DEMETER data analysis for the Vanuatu earthquake of March 25, 2007. The earthquake day is represented as vertical dotted line. The green horizontal lines indicate the upper and lower bounds \((M \pm 2.0 \star {\text{IQR)}}\). The red horizontal line indicates the median value (M). The x-axis represents the day relative to the earthquake day. The y-axis represents (i) electron density derived from the measurements of the ISL experiment (ii) electron temperature derived from the measurements of the ISL experiment and (iii) total ion density derived from the measurements of the IAP experiment during a night and b morning

The ISL and IAP experiments of the DEMETER were also employed to assess the state of the ionosphere within the same period regarding this earthquake. Both sensors recorded variations outside of its upper and lower bounds in the three investigated parameters of electron temperature, electron density, and total ion density within the study period. All detected anomalies were pre-seismic activities of which 20% were geomagnetically induced.

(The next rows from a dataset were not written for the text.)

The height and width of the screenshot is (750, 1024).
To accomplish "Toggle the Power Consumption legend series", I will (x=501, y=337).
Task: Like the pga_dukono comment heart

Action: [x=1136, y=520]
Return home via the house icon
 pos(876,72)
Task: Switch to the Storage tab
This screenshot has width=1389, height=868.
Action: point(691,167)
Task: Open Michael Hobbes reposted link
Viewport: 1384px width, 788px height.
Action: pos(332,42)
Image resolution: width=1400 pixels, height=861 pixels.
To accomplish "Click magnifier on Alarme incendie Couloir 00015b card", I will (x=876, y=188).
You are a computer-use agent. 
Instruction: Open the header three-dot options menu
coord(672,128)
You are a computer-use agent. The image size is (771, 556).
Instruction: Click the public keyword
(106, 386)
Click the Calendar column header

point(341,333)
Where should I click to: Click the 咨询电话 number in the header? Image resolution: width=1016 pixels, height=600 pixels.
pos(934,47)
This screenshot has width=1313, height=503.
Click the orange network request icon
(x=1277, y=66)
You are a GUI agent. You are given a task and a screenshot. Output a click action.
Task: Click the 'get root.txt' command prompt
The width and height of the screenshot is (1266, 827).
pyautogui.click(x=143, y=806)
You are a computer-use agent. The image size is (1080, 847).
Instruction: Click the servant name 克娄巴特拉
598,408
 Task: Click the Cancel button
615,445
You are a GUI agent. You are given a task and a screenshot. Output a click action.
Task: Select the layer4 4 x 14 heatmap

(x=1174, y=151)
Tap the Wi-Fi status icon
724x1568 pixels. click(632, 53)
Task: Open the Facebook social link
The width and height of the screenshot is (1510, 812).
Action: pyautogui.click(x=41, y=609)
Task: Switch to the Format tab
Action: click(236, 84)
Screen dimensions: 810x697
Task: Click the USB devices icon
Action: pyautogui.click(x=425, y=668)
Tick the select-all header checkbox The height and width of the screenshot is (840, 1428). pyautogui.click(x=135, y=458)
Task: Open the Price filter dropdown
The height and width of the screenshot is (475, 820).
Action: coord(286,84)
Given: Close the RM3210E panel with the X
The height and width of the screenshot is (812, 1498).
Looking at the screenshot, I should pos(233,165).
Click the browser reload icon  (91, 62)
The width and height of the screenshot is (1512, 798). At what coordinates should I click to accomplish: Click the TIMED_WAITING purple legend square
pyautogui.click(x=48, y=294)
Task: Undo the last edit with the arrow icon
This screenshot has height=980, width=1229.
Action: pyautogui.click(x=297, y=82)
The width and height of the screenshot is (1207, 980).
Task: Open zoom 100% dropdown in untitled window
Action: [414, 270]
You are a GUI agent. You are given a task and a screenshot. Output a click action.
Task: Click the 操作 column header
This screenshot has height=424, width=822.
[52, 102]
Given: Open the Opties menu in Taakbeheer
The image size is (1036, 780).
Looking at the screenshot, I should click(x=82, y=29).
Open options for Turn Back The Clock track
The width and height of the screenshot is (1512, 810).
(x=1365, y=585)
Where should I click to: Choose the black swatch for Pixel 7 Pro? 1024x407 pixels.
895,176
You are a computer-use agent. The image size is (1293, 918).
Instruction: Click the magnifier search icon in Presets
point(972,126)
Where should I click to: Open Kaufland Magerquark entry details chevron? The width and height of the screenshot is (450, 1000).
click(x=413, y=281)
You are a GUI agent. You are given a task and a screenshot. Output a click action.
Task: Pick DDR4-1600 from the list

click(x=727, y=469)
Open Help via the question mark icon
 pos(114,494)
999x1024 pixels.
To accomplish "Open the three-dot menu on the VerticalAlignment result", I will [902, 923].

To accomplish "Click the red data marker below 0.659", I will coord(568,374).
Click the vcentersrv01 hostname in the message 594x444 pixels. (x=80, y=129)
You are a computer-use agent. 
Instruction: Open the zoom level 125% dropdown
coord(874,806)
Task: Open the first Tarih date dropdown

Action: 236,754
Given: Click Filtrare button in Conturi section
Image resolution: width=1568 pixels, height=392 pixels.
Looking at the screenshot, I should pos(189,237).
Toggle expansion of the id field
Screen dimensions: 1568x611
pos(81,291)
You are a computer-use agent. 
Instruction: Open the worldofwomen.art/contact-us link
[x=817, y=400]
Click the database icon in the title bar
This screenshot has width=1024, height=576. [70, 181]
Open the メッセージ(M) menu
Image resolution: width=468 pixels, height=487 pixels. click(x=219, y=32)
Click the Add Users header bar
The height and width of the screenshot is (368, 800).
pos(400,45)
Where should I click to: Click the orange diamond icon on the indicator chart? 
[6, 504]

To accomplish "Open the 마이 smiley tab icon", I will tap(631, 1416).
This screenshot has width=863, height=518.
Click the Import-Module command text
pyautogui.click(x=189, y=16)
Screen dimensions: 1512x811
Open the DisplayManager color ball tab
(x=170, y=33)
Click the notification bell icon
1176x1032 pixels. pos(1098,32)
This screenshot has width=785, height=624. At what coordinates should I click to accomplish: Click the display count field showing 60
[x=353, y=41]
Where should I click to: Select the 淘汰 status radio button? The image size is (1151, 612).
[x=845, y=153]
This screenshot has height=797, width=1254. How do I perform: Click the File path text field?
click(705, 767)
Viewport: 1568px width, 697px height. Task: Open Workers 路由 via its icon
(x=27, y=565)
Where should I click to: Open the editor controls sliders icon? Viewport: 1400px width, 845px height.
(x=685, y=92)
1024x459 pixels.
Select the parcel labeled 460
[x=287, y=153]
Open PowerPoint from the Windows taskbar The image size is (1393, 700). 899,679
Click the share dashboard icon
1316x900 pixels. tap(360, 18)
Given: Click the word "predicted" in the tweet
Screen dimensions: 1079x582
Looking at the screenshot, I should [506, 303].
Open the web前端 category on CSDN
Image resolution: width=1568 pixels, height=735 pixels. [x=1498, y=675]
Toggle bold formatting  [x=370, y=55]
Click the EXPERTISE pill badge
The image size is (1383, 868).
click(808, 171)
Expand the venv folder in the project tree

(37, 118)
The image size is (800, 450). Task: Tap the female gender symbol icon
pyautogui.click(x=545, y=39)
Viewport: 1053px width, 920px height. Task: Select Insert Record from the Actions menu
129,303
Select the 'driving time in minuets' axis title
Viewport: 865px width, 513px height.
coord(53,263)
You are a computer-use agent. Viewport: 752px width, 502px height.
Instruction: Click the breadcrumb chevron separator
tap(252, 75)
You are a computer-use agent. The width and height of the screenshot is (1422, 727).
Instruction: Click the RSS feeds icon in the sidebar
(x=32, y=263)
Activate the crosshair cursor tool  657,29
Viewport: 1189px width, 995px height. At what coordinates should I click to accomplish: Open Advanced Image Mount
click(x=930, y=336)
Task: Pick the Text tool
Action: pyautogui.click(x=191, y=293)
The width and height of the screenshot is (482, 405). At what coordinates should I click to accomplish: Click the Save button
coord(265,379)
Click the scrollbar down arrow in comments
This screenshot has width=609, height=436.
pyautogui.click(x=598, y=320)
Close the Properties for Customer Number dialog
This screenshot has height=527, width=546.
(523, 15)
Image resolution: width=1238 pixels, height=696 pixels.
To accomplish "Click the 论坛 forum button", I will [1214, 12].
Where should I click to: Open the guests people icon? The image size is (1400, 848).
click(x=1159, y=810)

Correlating both the GPS and DEMETER data, perturbations simultaneously occurred on some days (− 20, − 9, − 6 and − 4 days) before the earthquake which incidentally displayed no activity on both Kp and Dst indices. These strongly indicated that these variations were seismogenic—an indicator to the large earth interior process that was on its way. Although good results have been realised, from the chosen methodology, which employs ISL and IAP, other DEMETER experiments like ICE, IDP and IMSC can also be used to constrain the validity and fidelity of present result.

Conclusion

Ionospheric plasma parameters assessed from the analyses of the GPS and DEMETER data revealed that seismo-induced perturbations occurred in the region of two earthquakes of March 25, 2007. The result leads to the conclusion that the seismo-induced variations were clearly obvious for some days before each seismic event. The Vanuatu earthquake presented very strong TEC variations 14 days before it during quiet geomagnetic period. The Honshu (Japan) earthquake exposed very strong instabilities few days to the event simultaneously on both DEMETER and GPS data, when Kp and Dst displayed no activity. These ionospheric perturbations in quiet geomagnetic period could give indications of the impending seismic hazard. A careful monitoring of the ionosphere can help assess for seismo-induced perturbations.